Generally yes. Even though the assets in the Trust will automatically pass to the Surviving Spouse without a Probate, there are still several issues that should be discussed with the lawyer. Some of these issues may include IRA rollover, capital gain issues and stepped up cost basis, creditor claims, changes to the estate plan that should be considered, etc. An hour or so with the estate lawyer could save thousands of tax dollars and possibly some headache.
22. Why do most estate lawyers require all assets to be appraised and fair market value determined when someone dies?
There is a huge advantage to have assets appraised when someone passes. The Surviving Spouse is entitled to a “stepped up” cost basis in all of the assets. The cost basis in an asset is usually the purchase price. However, when someone dies, the IRS allows the surviving heirs to receive a new cost basis equal to the fair market value of the asset at the time of the death of the decedent. Second, there is also a need to determine the fair market value of the entire estate to see if Federal Estate Taxes will be an issue. Because of a rising Estate Tax Exemption, in most cases the estate will be well below these thresholds and an estate tax return will not be required.
33. What is the most critical step in a Trust administration process?
Probably the most critical step in the Trust administration process is to prepare a complete inventory of the estate to determine the fair market value of all assets and to determine exactly how each asset was titled. Fair market value must be determined for the tax reasons discussed above. The titles must be determined to see if a probate will be required. Assets held inside the Trust, under a Right of Survivorship feature or with a Beneficiary Designation will not be required to go thru probate.

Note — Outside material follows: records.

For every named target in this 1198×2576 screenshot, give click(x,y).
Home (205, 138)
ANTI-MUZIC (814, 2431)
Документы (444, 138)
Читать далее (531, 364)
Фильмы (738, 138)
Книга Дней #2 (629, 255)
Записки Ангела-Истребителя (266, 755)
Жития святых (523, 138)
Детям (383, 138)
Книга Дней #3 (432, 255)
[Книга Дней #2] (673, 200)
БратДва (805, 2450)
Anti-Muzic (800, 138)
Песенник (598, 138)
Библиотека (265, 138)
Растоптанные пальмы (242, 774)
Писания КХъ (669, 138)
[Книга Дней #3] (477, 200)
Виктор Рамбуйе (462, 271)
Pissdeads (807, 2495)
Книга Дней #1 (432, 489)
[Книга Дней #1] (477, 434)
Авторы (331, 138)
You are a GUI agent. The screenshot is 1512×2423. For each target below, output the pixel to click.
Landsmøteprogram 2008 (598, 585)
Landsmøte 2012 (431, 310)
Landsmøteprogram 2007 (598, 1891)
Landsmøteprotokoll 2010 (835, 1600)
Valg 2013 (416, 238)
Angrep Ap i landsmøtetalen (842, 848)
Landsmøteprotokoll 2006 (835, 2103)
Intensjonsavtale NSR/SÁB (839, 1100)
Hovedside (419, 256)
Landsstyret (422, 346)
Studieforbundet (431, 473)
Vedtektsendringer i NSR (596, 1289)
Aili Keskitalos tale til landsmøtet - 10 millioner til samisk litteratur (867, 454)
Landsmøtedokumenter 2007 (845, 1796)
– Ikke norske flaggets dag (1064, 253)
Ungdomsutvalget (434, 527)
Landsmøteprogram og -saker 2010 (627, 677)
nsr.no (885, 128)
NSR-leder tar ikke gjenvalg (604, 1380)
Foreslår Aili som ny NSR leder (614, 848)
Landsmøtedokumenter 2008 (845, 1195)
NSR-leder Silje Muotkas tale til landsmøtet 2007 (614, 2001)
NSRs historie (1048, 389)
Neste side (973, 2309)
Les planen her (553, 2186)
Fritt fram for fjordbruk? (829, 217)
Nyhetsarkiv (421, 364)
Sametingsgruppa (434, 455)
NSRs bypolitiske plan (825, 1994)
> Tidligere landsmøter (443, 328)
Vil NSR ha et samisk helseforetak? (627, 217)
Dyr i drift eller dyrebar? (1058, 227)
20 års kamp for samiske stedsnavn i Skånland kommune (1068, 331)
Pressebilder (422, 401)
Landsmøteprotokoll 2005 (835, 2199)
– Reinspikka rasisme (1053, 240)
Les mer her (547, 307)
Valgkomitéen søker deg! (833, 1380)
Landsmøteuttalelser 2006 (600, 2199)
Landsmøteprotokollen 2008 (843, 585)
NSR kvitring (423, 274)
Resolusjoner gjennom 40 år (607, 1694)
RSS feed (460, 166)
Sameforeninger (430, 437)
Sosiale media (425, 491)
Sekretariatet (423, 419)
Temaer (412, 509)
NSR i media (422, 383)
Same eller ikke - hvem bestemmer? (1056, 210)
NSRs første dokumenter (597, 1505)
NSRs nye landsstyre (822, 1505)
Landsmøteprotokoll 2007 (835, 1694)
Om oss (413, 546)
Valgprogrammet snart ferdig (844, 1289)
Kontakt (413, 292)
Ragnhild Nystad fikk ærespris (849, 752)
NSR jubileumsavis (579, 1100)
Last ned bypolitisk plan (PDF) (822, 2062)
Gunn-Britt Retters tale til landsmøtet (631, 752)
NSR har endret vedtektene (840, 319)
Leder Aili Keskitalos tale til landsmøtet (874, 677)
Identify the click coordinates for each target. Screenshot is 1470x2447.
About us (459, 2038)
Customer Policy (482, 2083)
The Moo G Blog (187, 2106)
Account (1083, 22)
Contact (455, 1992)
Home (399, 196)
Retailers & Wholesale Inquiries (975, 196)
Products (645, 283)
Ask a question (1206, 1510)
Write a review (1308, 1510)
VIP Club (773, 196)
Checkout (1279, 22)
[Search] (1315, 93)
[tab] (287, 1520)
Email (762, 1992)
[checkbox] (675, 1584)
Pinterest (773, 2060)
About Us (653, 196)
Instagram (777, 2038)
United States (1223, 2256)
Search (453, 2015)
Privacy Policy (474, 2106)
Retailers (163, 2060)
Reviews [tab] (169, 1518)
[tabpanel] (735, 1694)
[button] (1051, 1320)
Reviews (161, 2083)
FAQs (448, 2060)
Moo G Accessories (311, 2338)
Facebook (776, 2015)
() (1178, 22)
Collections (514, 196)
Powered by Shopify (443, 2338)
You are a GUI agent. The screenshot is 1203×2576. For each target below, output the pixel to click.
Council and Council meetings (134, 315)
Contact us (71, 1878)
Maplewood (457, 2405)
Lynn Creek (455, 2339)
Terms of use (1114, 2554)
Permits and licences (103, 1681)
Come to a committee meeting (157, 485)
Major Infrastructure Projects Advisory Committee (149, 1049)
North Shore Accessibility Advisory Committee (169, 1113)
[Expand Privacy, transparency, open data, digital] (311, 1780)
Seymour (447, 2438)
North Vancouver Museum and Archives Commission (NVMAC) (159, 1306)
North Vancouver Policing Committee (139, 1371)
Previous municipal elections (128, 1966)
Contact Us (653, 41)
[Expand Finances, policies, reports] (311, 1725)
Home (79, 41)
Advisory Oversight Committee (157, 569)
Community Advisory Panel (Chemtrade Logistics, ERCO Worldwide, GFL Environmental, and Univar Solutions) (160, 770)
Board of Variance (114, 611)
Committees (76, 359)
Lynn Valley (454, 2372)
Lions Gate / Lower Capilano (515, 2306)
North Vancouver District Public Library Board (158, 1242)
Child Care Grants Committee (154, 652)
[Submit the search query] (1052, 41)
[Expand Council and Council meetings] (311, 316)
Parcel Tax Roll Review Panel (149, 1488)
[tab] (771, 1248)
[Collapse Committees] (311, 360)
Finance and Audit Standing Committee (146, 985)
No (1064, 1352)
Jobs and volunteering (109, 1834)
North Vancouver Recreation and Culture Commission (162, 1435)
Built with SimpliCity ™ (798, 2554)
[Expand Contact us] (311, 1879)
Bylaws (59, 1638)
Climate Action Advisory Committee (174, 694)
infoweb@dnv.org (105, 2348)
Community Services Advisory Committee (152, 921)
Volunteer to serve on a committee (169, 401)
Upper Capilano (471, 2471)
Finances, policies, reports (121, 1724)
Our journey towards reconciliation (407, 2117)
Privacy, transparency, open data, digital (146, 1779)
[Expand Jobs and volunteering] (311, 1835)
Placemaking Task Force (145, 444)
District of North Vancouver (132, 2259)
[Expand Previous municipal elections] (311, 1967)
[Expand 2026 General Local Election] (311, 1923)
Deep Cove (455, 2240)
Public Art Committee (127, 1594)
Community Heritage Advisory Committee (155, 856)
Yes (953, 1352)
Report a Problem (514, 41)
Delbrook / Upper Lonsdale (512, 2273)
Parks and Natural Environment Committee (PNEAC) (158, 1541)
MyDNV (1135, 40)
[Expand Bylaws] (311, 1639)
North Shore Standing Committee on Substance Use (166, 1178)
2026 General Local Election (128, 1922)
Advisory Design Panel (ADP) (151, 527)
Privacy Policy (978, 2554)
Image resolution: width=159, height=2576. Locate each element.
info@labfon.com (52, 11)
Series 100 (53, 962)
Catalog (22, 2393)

However, assets in the name of the decedent alone may trigger a probate if the total value of such assets is over $50,000.
44. As a Surviving Spouse, what restrictions, if any, are placed on me if I had a joint Trust with my spouse and that spouse passes away?
That depends on how the Trust was drafted. In most cases, especially when all of the children are common to both spouses, there are no restrictions placed on the Survivor. This means that the estate plan continues to be revocable and amendable in the hands of the Survivor. However, it is possible to draft a Trust to put some restrictions on the Surviving Spouse. This is particularly common in situations where each spouse had children from a prior marriage. In such cases, the Trust can be drafted to provide some benefit to the Surviving Spouse, yet protect the estate for the children of the prior marriage.
55. What are some of the most common mistakes with respect to implementing a Revocable Trust?
Probably the most common mistake is the failure to properly “fund” the Trust. That means that the clients failed to retitle the assets in the name of the Trust. Another common mistake is the failure to properly consider the role and responsibility of the Successor Trustee and choosing someone who is not properly trained. Another common mistake is to have a Trust that may fit the needs of someone else, but not your situation. It is very dangerous to have “one Trust fit all”. That is why it is important that your Trust be properly drafted to fit your own situation.
66. What if I have a Trust, and accidentally failed to transfer a few of the assets to the Trust?
In most cases, the client has a Pour-Over Will as a companion document to the Trust. This means that the assets not inside the Trust, will end up there. However, the real question is whether or not those assets will go thru probate. Most states have statutes to cover a “small administration”. This means, that if the total assets left out were below a certain threshold, they can still be transferred to the Trust without a Probate.